Lenteur administrative
D’après l’AP, seuls les systèmes les plus récents de Dominion Voting Systems Inc se sont désolidarisés de Windows 7, ce qui ne concerne, en somme, qu’une minorité de machines. Quant à Election Systems & Software, un institut reconnu par le gouvernement fédéral, il teste actuellement son tout nouveau système basé sur Windows 10. Mais obtenir une telle certification prend du temps — généralement un an — et coûte cher.
En sachant que les primaires auront lieu en novembre 2020, les fournisseurs ont, en théorie, le temps de « rattraper leur retard ». Mais l’AP doute quant à la possibilité de déployer un nouveau système basé sur Windows 10 d’ici les primaires.
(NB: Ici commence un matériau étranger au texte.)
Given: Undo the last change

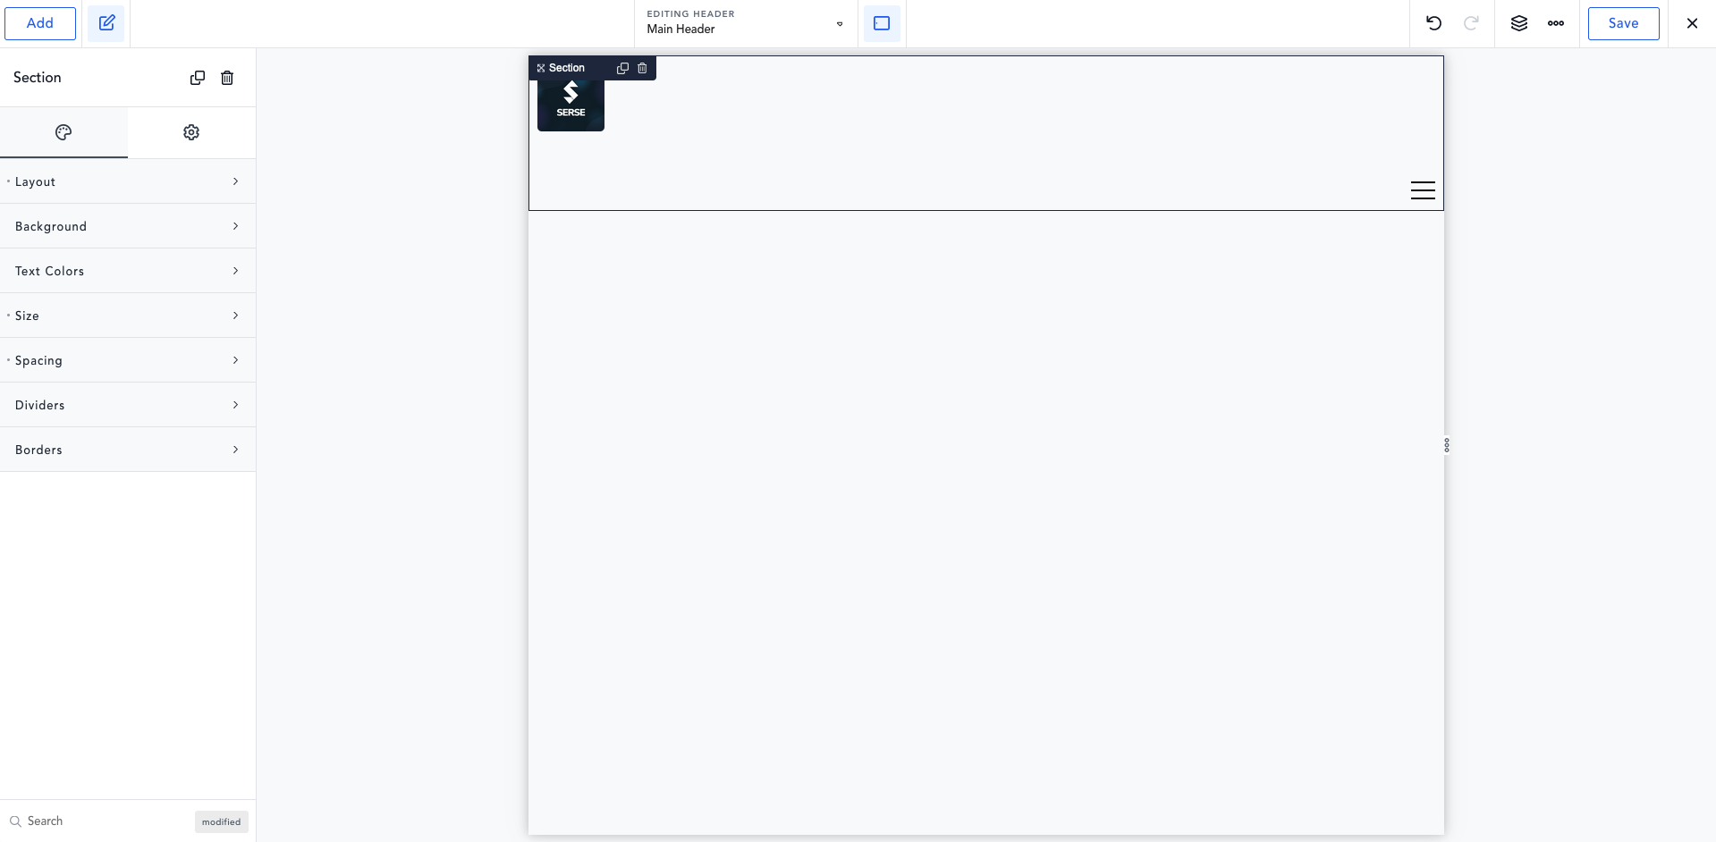Looking at the screenshot, I should [1434, 23].
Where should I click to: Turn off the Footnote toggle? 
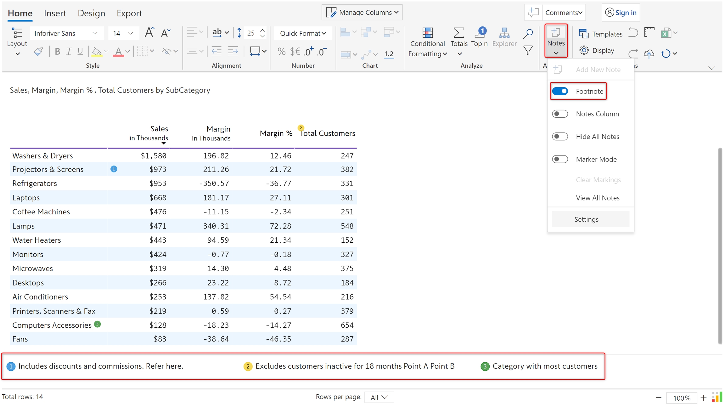pyautogui.click(x=560, y=91)
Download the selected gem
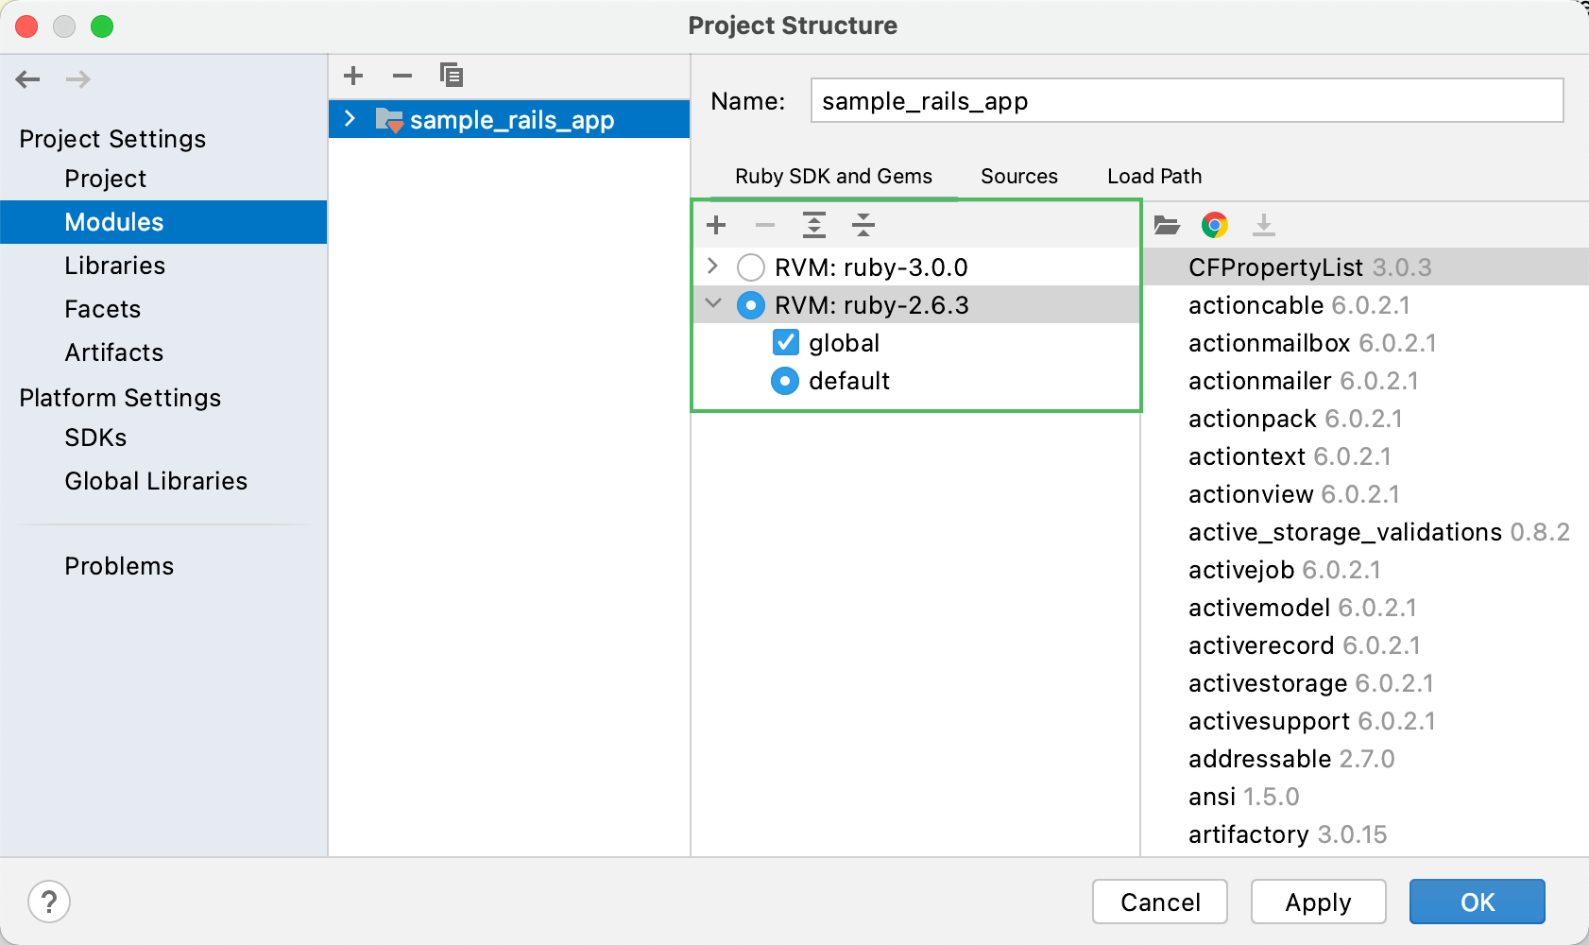1589x945 pixels. (1265, 225)
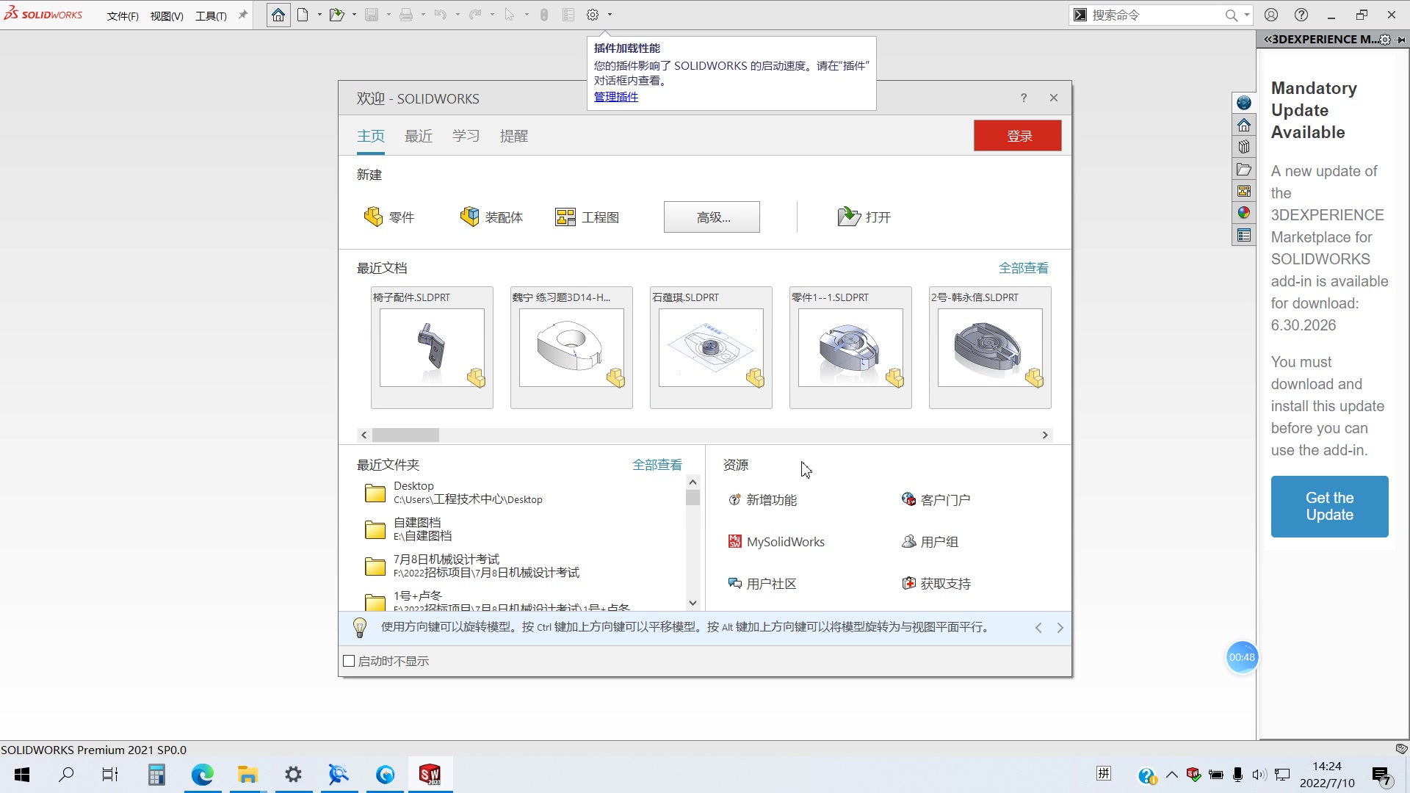
Task: Open the View Palette panel
Action: (x=1244, y=190)
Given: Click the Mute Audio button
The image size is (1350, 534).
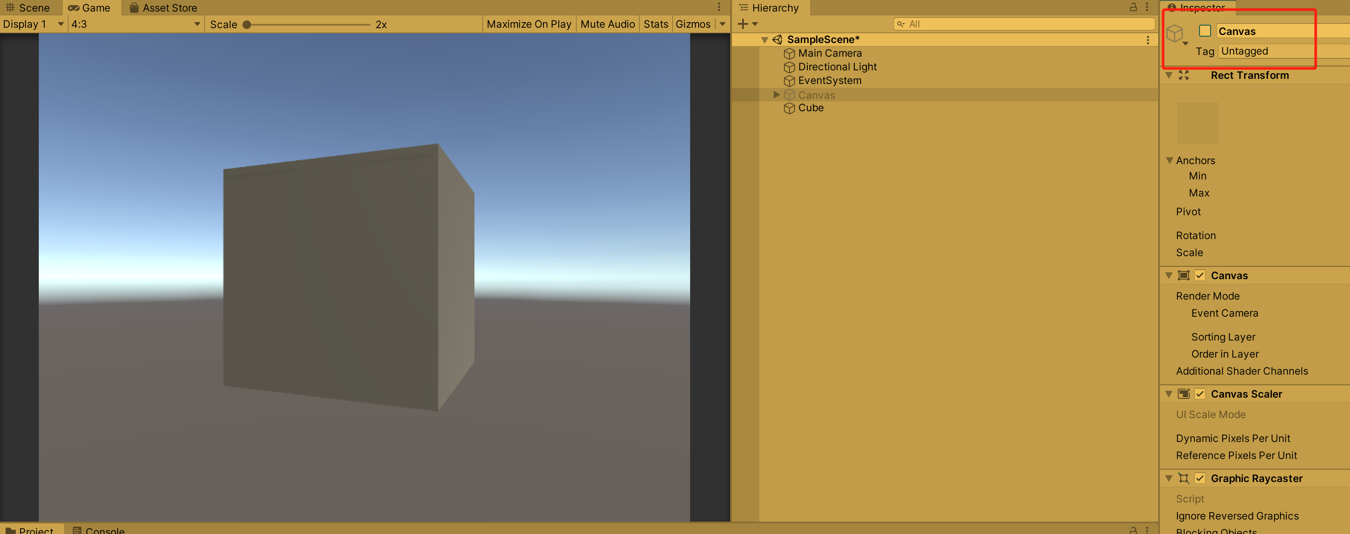Looking at the screenshot, I should tap(607, 24).
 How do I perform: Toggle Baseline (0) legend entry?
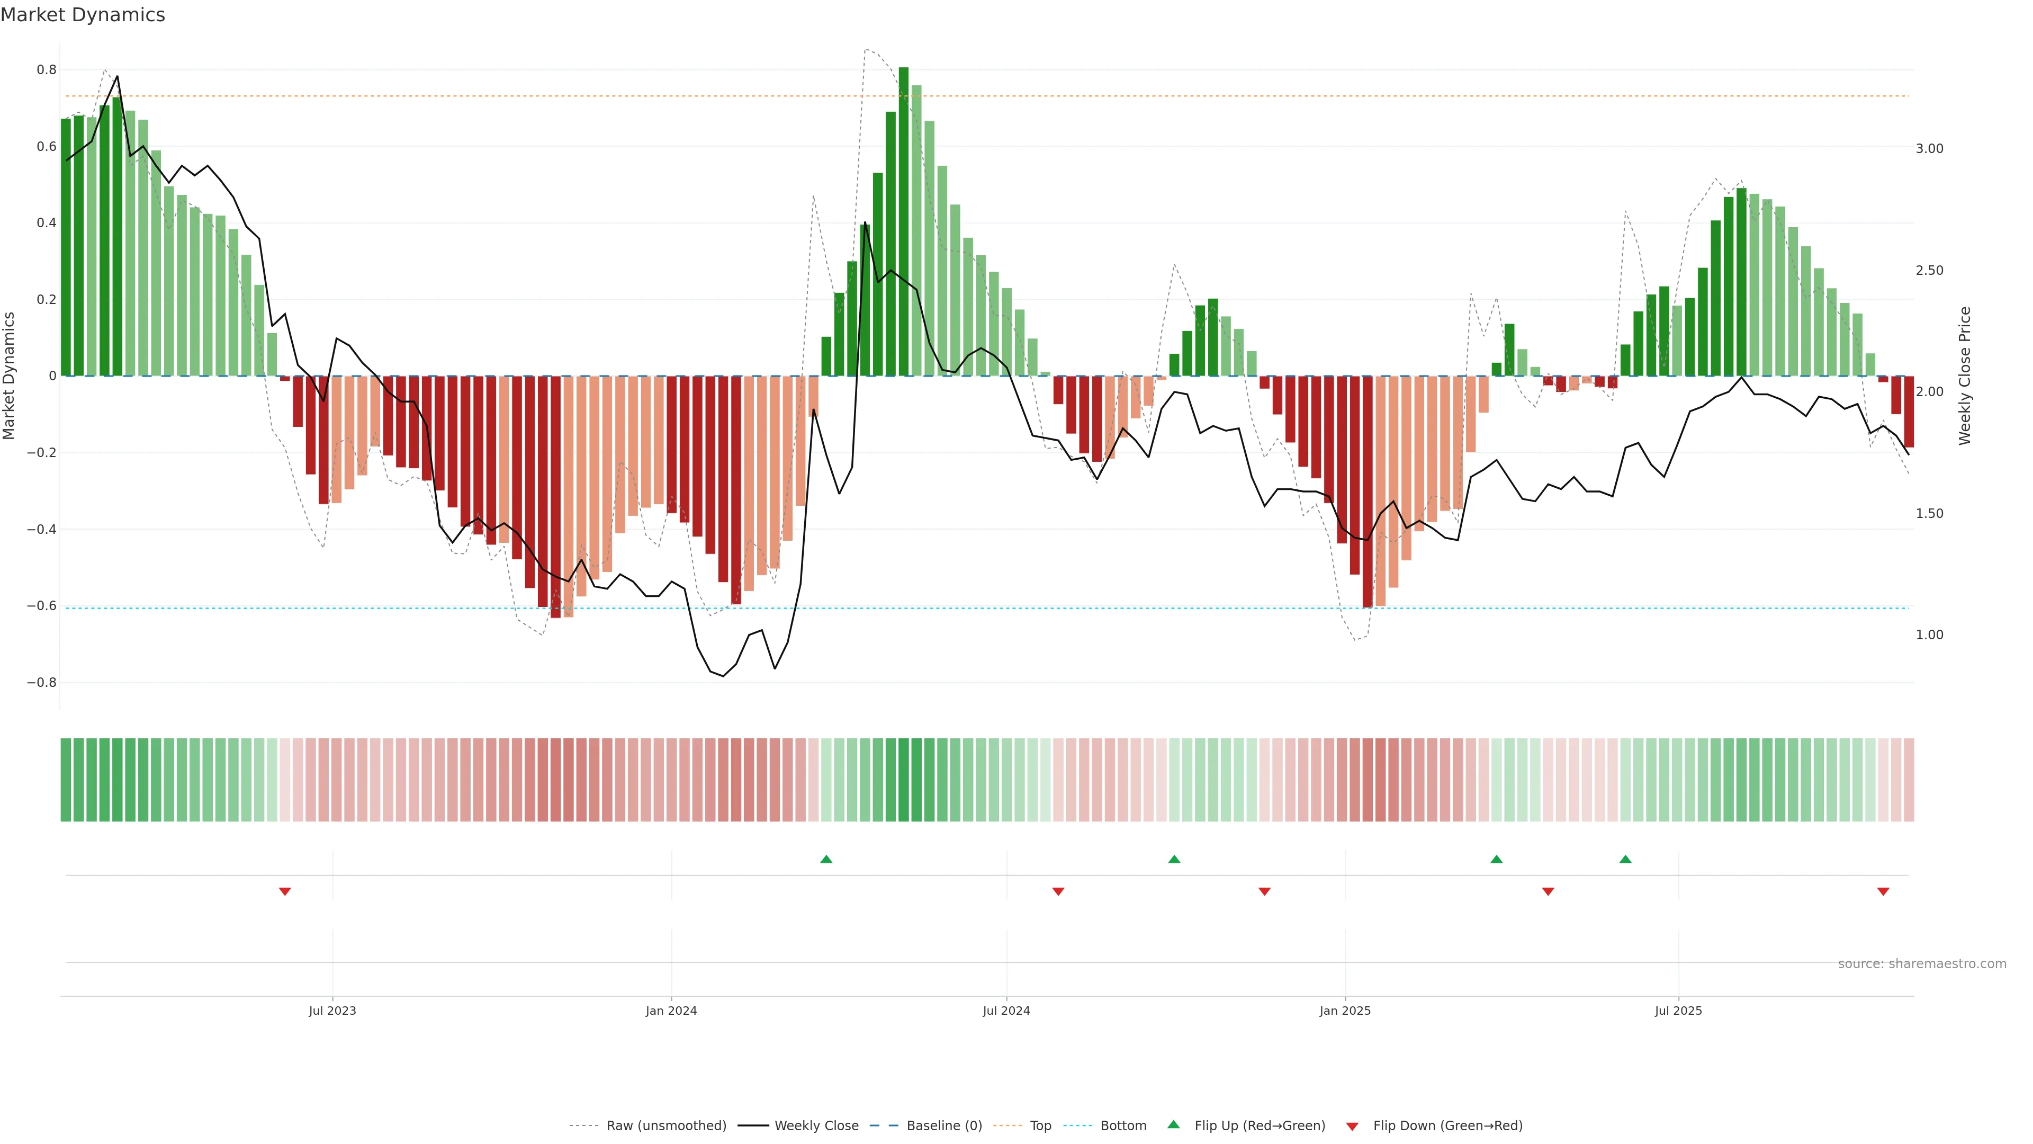944,1126
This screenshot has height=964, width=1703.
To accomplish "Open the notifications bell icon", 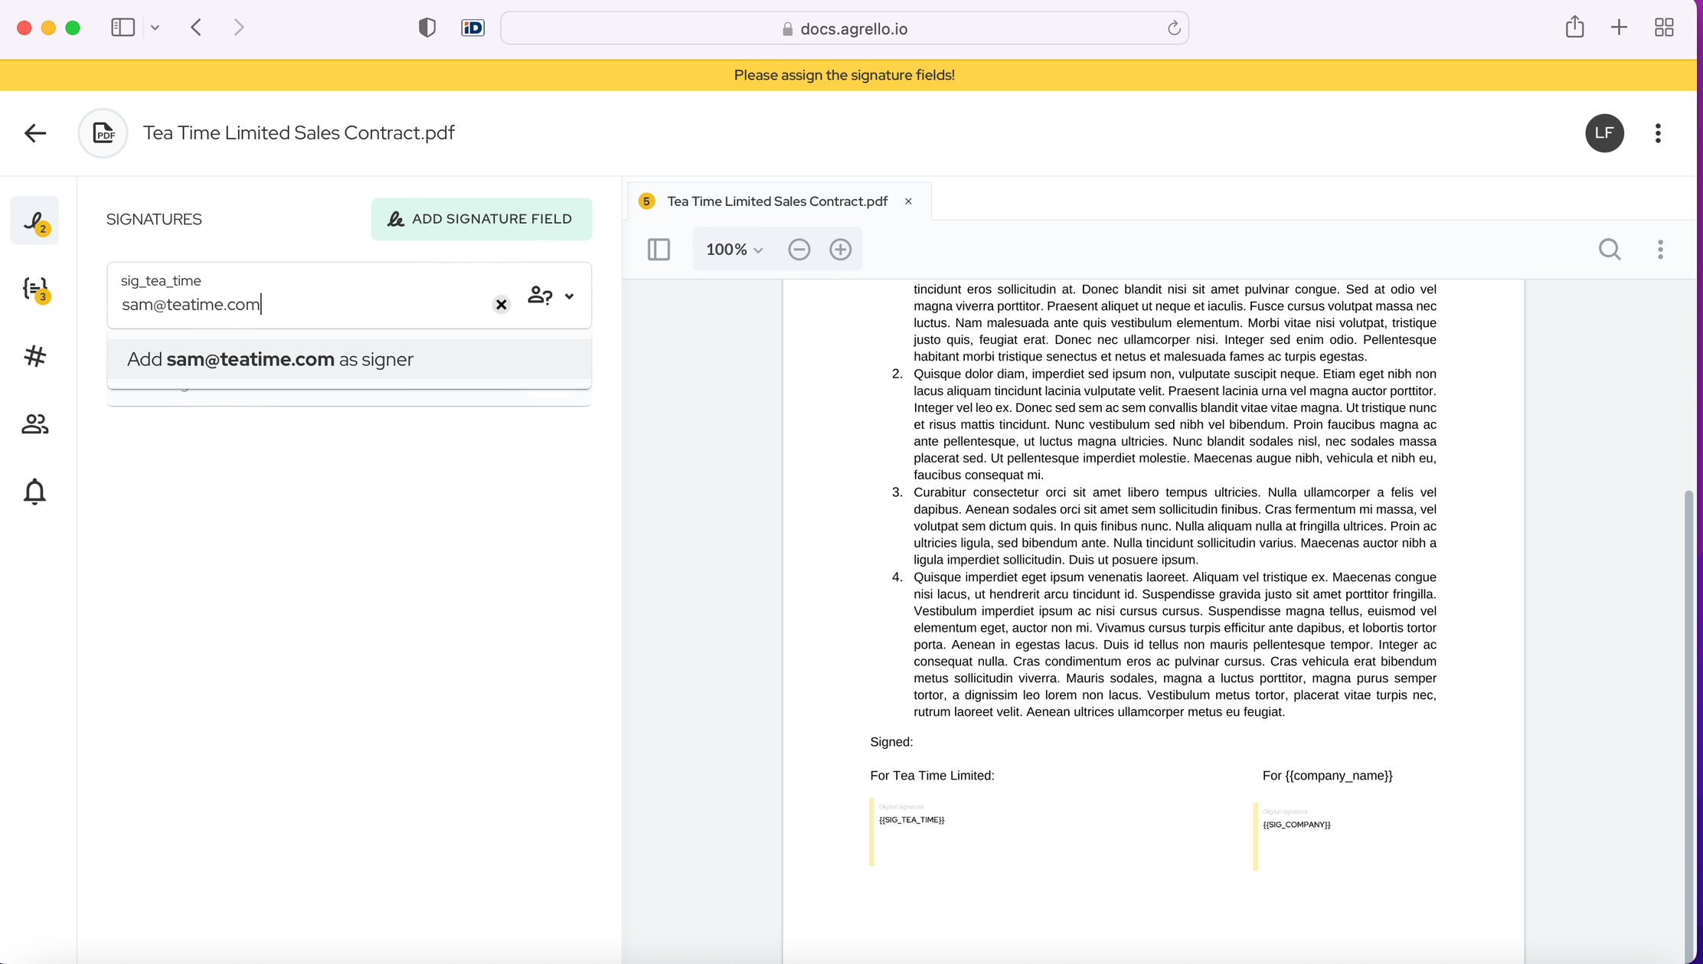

Conséquences : plusieurs États comme la Pennsylvanie, le Wisconsin, la Floride, l’Iowa, l’Indiana, l’Arizona et la Caroline du Nord mettront en place des systèmes électroniques tournant sous Windows 7 pour créer les bulletins de vote, programmer les machines et compter les votes.
«Le pays risque de répéter les mêmes erreurs faites lors des 10 ou 15 dernières années, lorsque les Etats ont acheté des machines à voter mais n’ont pas été capables de mettre à jour le logiciel », déplore Alex Halderman, professeur à l’université de Michigan et expert reconnu en matière de sécurité électorale. Une situation qui fait d’ailleurs réagir Marilyn Marks, directrice de la Coalition for Good Governance, une organisation dédiée à la défense de l’intégrité électorale.
Des points de vulnérabilité
Son groupe a notamment poursuivi l’État de Géorgie, et souhaite l’obliger à abandonner le vote électronique ou adopter un processus plus sécurisé. Si le nouveau système actuellement conçu exploite Windows 7, alors son association saisira la justice. D’autres figures politiques du pays sont également sorties de leur silence, à l’image de Christy McCormick, présidente de la Commission américaine d’assistance électorale.
Si les systèmes en eux-mêmes ne sont pas connectés à internet, «différentes étapes du processus électoral nécessitent des transferts d’informations, qui peuvent constituer des points de vulnérabilité pour les attaquants », précise-t-elle. Pour le sénateur Ron Wyden, «le Congrès doit adopter une loi qui donne au gouvernement fédéral le pouvoir d’imposer une cybersécurité de base pour les infrastructures électorales ». Le temps est compté.